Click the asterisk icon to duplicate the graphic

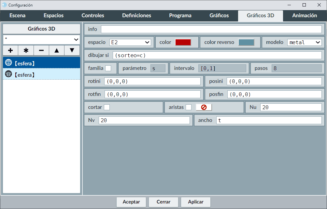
--
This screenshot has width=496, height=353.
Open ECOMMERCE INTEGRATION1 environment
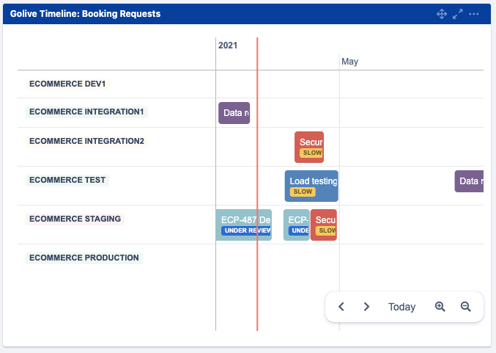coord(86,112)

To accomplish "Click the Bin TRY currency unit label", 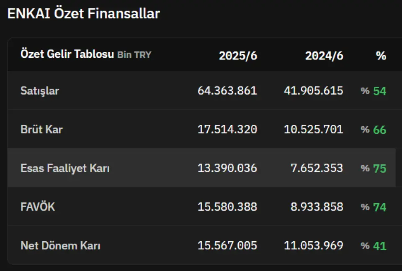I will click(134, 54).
--
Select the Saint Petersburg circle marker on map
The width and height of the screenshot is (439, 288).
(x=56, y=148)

Task goal:
Convert the entries starting at the line containing "Select the Saint" and ending at the line containing "(x=56, y=148)" into a Markdown table with the columns Row and Line, one row per line and blank lines omitted.

Written answer:
| Row | Line |
|---|---|
| 1 | Select the Saint Petersburg circle marker on map |
| 2 | The width and height of the screenshot is (439, 288). |
| 3 | (x=56, y=148) |